SUPPLIED MATERIAL:
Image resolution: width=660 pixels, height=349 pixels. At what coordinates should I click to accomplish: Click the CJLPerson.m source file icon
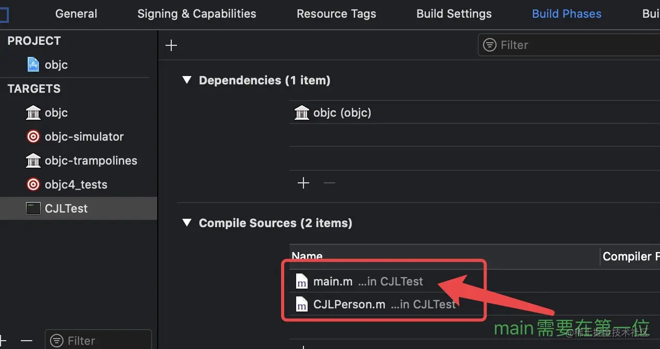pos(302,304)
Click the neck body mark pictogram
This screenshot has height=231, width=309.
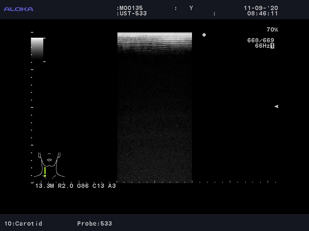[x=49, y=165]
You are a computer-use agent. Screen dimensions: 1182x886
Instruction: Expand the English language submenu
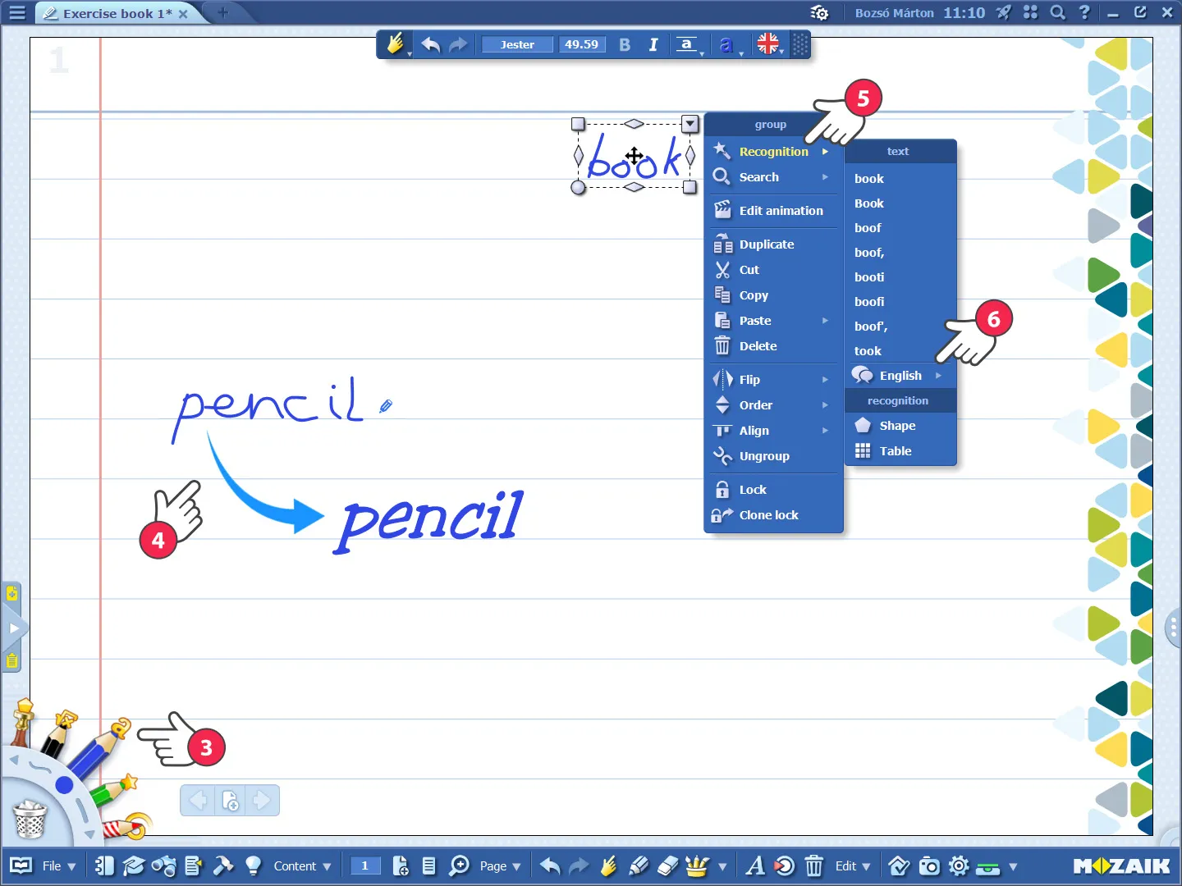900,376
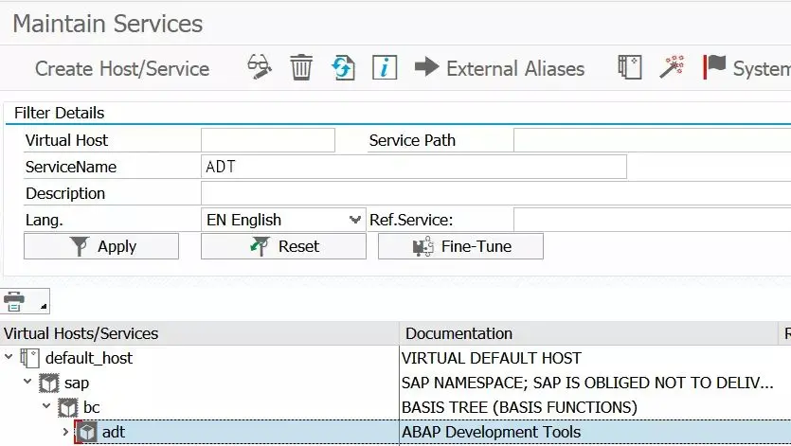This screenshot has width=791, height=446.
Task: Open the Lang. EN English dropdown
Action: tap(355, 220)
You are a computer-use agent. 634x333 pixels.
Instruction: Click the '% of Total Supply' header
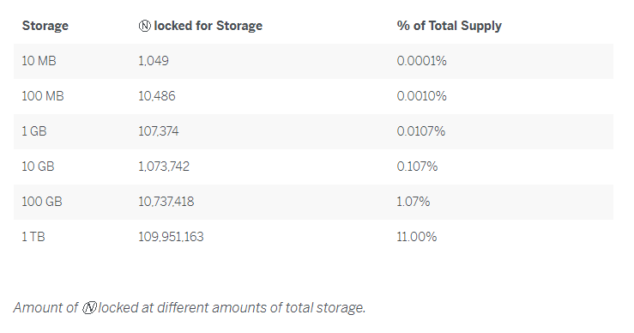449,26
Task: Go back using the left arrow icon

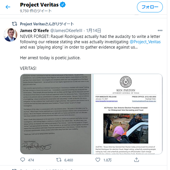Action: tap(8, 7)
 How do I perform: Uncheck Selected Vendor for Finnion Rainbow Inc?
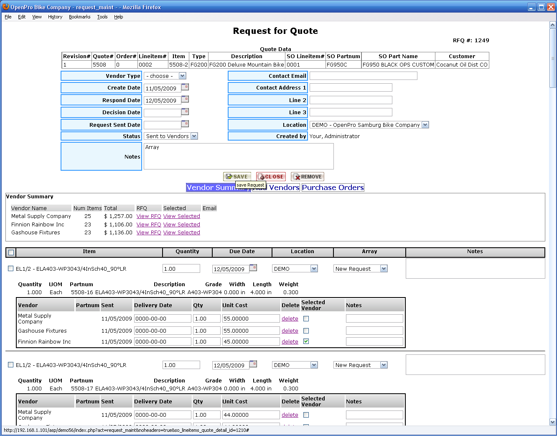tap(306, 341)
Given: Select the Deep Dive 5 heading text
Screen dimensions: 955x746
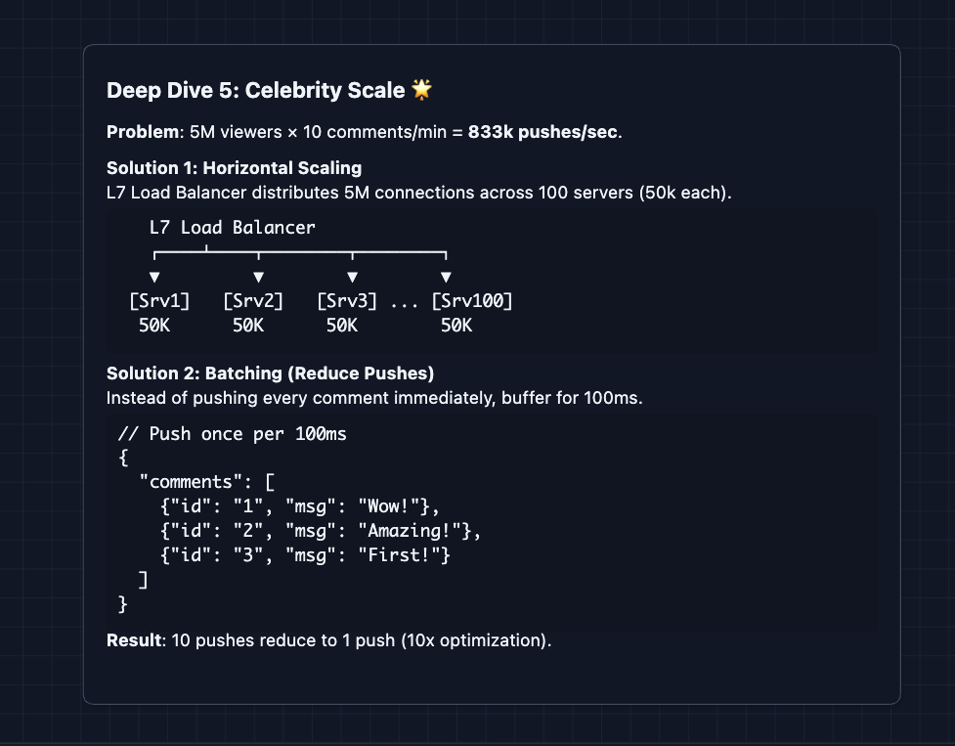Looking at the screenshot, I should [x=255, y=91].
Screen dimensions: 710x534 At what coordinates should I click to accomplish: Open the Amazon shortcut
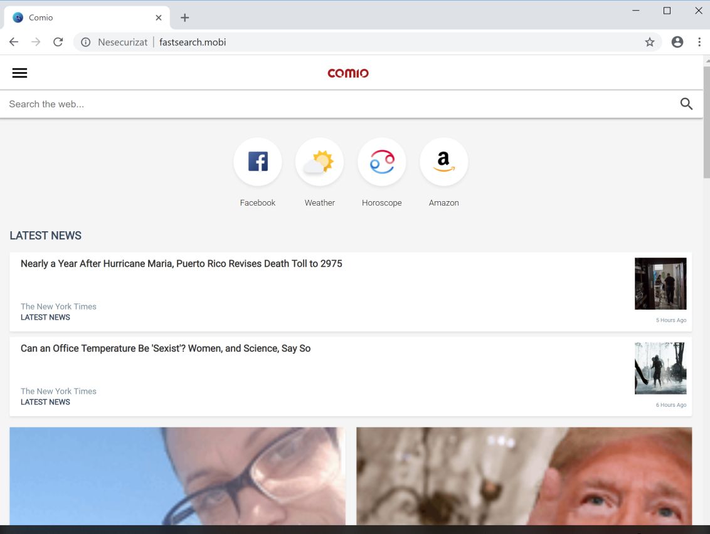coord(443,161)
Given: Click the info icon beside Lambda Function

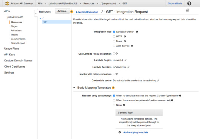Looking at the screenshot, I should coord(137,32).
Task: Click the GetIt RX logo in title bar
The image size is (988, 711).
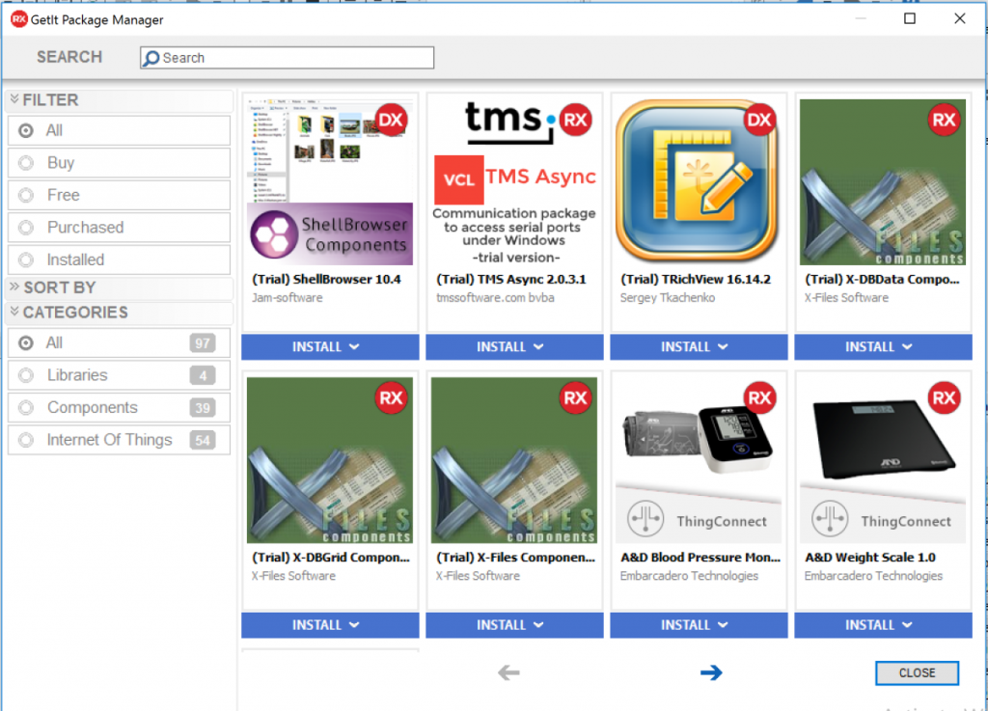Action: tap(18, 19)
==
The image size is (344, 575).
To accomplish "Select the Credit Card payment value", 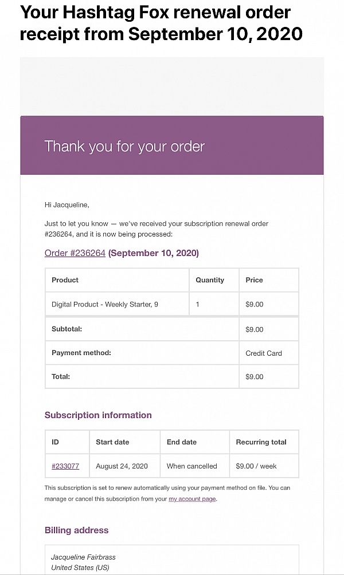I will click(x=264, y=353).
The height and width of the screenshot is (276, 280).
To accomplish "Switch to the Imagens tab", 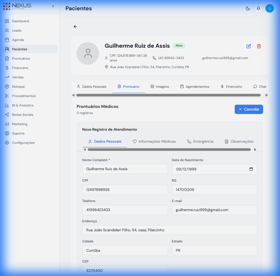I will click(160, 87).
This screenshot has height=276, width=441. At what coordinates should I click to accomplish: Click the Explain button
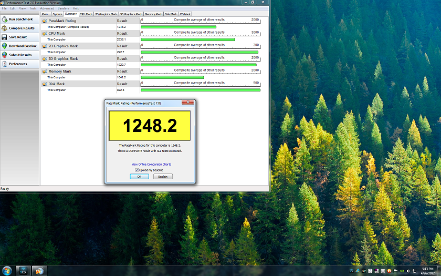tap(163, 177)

REQUIRED ACTION:
Across the records above, tally the lines that contain "agent" and return the number alone.

FINAL ANSWER:
2